Bell M. Shimada has a 591-square-foot (sq. ft.) (54.9-square-meter) (m^{2}) wet laboratory, a 206-sq.-ft. (19.1-m^{2}) dry laboratory, a 270-sq.-ft. (25.1-m^{2}) chemistry laboratory, a 474-sq.-ft. (44.0-m^{2}) electronics and computer laboratory, and a 179-sq.-ft. (16.6-m^{2}) hydrographic laboratory. She also has a 61-sq.-ft. (5.7-m^{2}) climate-controlled space, a 402-sq.-ft. (37.3-m^{2}) walk-in scientific freezer, a 9-sq.-ft. (0.8-m^{2}) scientific chest freezer, a 55-sq.-ft. (5.1-m^{2}) scientific refrigerator, and a 65-sq.-ft. (6.0-m^{2}) store room. She has open deck space aft for fishing and scientific operations and another area of open deck space at the side sampling station on her starboard side. All of her discharge pipes empty off her port side so that fluids discharged will not contaminate samples collected at the station on her starboard side.

Bell M. Shimada carries a 26-foot 6-inch (8.1-meter) SOLAS-approved rescue boat with a 144-horsepower (122-kilowatt) motor and a capacity of six people.

In addition to her crew of 24, Bell M. Shimada can accommodate up to 15 scientists.

==Service history==

Officially classified as a "fisheries survey vessel" and with her home port at Newport, Oregon, Bell M. Shimada operates in support of the Northwest Fisheries Science Center in Seattle, Washington, and the Southwest Fisheries Science Center in La Jolla, California, both components of NOAA's National Marine Fisheries Service. She operates along the entire United States West Coast, conducting both oceanographic and fisheries research. She monitors fisheries and protected species including albacore, sharks, salmon, groundfish, sardines, and hake, makes weather observations, conducts habitat assessments, and surveys marine mammal and marine bird populations.

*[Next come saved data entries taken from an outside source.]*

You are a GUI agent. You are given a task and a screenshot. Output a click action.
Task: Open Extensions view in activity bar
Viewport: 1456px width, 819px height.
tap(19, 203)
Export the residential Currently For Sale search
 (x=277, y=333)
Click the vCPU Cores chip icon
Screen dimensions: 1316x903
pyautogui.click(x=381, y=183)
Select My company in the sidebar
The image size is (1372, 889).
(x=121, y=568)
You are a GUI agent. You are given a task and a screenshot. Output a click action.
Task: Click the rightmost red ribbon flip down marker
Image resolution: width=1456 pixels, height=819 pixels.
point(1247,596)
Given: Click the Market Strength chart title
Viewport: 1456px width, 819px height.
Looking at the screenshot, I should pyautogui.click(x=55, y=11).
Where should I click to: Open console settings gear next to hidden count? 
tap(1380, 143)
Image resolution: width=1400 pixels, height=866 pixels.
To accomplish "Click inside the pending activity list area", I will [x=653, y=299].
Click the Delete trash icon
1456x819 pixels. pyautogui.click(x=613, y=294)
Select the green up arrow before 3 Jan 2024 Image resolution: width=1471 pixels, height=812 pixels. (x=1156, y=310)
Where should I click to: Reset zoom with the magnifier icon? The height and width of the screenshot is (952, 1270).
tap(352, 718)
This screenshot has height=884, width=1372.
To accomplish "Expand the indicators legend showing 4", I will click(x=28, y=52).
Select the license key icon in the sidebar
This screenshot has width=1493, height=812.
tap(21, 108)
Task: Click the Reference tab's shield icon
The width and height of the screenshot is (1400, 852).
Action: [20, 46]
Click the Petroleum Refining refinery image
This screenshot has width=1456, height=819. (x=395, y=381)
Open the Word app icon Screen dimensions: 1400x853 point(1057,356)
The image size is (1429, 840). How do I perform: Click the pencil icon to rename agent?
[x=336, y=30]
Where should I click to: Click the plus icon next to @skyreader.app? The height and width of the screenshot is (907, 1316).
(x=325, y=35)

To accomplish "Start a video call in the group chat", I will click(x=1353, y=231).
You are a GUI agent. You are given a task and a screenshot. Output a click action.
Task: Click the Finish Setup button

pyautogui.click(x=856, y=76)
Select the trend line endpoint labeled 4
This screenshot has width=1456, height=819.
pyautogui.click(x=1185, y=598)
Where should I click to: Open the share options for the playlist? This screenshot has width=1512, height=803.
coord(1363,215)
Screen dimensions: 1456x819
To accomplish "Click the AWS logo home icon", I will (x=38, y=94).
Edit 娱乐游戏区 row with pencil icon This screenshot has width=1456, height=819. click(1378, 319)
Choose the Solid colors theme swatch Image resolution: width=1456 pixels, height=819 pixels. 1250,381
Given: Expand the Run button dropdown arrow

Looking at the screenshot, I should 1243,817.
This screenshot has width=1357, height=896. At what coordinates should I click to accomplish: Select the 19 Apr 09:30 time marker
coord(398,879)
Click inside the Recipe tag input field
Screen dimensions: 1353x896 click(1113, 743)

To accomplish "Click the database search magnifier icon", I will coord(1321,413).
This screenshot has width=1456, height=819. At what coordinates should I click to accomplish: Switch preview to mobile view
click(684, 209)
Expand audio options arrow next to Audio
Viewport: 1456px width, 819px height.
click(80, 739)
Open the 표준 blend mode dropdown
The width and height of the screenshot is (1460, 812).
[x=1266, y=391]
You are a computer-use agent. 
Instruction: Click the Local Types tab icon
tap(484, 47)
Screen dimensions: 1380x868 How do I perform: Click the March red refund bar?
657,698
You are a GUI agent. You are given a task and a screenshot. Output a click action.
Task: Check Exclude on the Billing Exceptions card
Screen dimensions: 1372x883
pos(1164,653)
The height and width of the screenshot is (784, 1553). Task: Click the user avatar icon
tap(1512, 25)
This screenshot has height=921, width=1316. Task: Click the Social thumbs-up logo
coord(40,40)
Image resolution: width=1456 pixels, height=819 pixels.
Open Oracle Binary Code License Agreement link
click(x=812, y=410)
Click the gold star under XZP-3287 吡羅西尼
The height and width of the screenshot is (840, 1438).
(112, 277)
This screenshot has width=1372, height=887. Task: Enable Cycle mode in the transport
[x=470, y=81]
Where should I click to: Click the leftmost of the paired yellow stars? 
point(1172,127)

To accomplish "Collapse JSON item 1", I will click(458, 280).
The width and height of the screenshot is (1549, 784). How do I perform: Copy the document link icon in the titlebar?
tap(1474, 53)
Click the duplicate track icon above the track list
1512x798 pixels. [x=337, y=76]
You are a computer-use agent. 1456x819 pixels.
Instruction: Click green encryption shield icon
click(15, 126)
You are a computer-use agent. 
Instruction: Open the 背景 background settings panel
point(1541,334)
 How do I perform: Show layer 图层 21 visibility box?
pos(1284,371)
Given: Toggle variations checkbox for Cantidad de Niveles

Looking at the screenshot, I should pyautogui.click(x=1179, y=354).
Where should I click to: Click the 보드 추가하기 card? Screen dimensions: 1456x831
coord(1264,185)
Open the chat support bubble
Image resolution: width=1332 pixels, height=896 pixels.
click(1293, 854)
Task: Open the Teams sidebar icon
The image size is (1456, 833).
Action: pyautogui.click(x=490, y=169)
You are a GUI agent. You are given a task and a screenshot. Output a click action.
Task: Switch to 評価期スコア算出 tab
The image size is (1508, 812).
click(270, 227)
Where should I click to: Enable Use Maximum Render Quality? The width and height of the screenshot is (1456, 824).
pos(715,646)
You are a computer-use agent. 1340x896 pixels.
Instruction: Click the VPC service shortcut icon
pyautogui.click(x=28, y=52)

When NOAA commissioned the fisheries survey vessel NOAAS Reuben Lasker (R 228) - home-ported at San Diego, California - in May 2014 and assigned her to surveys of fish, marine mammals, and sea turtles off the U.S. West Coast and in the eastern tropical Pacific Ocean, Bell M. Shimada was freed to focus on high-priority projects that prior to Reuben Laskers arrival had been allocated no dedicated sea time, including studies of the California Current Large Marine Ecosystem between British Columbia and Baja California and of salmon populations all along the U.S. West Coast.

On 18 June 2025, NOAA announced that it had awarded a contract for modernization and repairs of the research ship , which operated in the waters of Alaska. NOAA expected the work to take about a year, planning for it to begin after Oscar Dyson completed the 2026 field season and expecting her to return to service in time for the 2028 field season. To allow its research activities in Alaska to continue seamlessly in the meantime, NOAA planned to outfit Bell M. Shimada for Arctic service with polar life rafts, rescue boat heaters, and other adaptations and deploy her to Alaskan waters while Oscar Dyson was in the shipyard.